While I was not part of City Council who voted for the Green Bin initiative, it is now our responsibility to provide further education about recycling and the benefits for our residents. When I ran to represent you at City Hall, I said I would not shrink from my duties; and now that bi-weekly garbage has passed, I want to help residents adjust.

As a fiscal conservative, I am pleased that we will save taxpayers $9 million annually or a 10 per cent reduction from the portion of the tax bill associated with waste collection, or reduced garbage rates by nearly $30 per year. The increase in waste diversion will preserve the life of municipal landfills. Some experts peg the costs of a landfill at more than $200 million.
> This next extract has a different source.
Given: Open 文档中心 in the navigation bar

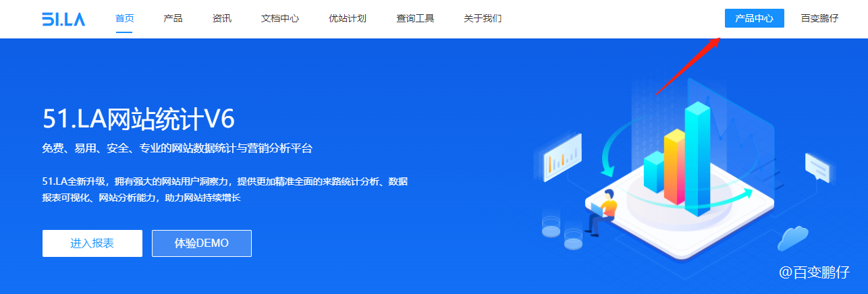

As a City Councillor with a significant rural component, we will be able to produce valuable compost to be used by local farmers in our community. There are other environmental benefits, such as fewer garbage trucks emitting greenhouse gases. For more information, visit:

However, recycling is not just about the Green bin: there are the blue and black boxes as well. As an example, when my wife Marta and I deposit our recyclables into the blue and black boxes, we are diverting waste from our landfill, ensuring materials can be reused, and helping to save money. In fact, in the last eight years the sale of recyclable materials has provided close to $53 million in revenue to the City of Ottawa. For more information, visit:

When I think about my own responsibility to our community and City, I am reminded of the U.S. President, Theodore Roosevelt’s words: “To waste, to destroy, our natural resources, to skin and exhaust the land instead of using it so as to increase its usefulness, will result in undermining in the days of our children the very prosperity which we ought by right to hand down to them.”